(Available records begins)

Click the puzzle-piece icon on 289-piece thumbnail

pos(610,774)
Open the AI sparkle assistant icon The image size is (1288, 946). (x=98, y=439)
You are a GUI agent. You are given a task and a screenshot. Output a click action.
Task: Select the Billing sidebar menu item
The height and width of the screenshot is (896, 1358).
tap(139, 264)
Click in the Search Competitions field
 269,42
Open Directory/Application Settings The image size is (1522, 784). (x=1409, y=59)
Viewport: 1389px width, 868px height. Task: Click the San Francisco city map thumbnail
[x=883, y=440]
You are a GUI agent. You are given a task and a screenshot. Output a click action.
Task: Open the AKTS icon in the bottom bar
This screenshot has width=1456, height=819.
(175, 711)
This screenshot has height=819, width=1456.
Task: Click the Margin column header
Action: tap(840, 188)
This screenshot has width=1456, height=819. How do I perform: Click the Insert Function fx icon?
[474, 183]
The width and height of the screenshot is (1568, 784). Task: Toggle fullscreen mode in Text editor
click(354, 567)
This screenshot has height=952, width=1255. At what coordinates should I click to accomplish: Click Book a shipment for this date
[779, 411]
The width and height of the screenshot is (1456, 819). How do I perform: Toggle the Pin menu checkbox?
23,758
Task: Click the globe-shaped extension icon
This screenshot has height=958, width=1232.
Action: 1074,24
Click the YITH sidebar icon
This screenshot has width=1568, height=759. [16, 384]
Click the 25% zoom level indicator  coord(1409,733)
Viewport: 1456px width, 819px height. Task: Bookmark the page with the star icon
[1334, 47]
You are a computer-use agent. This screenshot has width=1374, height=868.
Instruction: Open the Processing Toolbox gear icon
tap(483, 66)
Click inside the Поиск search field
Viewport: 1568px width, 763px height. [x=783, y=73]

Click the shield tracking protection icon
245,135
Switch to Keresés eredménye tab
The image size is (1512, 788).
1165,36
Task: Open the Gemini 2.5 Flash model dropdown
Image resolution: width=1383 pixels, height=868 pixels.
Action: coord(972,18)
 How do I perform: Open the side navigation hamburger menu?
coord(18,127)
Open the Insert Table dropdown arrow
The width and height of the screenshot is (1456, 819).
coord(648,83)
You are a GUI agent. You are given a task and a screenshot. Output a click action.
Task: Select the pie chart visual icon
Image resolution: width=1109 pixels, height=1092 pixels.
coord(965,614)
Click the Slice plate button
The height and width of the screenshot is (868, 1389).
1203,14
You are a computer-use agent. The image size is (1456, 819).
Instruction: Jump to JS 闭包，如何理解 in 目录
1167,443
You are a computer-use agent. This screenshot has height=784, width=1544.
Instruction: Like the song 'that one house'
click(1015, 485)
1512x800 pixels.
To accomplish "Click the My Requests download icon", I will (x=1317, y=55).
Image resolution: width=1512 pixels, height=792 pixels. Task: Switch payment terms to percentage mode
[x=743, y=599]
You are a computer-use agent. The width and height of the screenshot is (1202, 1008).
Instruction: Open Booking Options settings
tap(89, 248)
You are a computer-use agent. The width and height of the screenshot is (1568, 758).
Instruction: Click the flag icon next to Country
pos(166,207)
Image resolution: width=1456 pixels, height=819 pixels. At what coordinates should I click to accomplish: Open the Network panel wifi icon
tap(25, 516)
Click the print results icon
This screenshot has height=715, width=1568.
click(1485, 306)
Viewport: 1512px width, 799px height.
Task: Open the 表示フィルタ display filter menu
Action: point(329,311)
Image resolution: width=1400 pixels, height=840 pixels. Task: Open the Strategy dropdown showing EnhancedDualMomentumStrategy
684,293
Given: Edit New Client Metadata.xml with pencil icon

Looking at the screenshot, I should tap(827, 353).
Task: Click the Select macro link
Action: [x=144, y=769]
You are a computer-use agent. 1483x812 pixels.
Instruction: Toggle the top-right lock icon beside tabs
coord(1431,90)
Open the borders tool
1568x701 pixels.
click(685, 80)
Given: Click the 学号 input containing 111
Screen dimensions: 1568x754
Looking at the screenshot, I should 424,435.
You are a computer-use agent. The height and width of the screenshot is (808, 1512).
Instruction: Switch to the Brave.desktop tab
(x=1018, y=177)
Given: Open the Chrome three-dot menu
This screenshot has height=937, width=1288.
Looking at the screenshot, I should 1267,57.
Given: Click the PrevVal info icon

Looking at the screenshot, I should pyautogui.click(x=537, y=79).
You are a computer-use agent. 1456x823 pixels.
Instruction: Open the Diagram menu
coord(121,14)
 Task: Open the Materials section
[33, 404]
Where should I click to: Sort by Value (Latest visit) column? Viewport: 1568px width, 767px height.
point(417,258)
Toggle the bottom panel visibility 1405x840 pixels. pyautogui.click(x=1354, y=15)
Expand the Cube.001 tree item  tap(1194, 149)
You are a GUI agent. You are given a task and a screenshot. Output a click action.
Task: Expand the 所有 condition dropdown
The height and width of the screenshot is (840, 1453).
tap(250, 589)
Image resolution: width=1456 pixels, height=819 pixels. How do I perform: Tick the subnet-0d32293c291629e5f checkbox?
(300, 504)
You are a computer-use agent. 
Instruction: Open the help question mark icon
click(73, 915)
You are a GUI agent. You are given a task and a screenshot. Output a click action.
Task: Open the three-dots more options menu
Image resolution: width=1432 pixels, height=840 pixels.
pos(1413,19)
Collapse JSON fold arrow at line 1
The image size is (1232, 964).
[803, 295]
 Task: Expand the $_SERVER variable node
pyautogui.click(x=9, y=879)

(Available records ends)

- _What to work on_
Reproduce exactly the lines of the records above from the one with "Instruction: Open the Processing" to the one with "Task: Select the pie chart visual icon", both included, and leave out everything else.

- _Exercise output_
Instruction: Open the Processing Toolbox gear icon
tap(483, 66)
Click inside the Поиск search field
Viewport: 1568px width, 763px height. [x=783, y=73]

Click the shield tracking protection icon
245,135
Switch to Keresés eredménye tab
The image size is (1512, 788).
1165,36
Task: Open the Gemini 2.5 Flash model dropdown
Image resolution: width=1383 pixels, height=868 pixels.
Action: coord(972,18)
 How do I perform: Open the side navigation hamburger menu?
coord(18,127)
Open the Insert Table dropdown arrow
The width and height of the screenshot is (1456, 819).
coord(648,83)
You are a GUI agent. You are given a task and a screenshot. Output a click action.
Task: Select the pie chart visual icon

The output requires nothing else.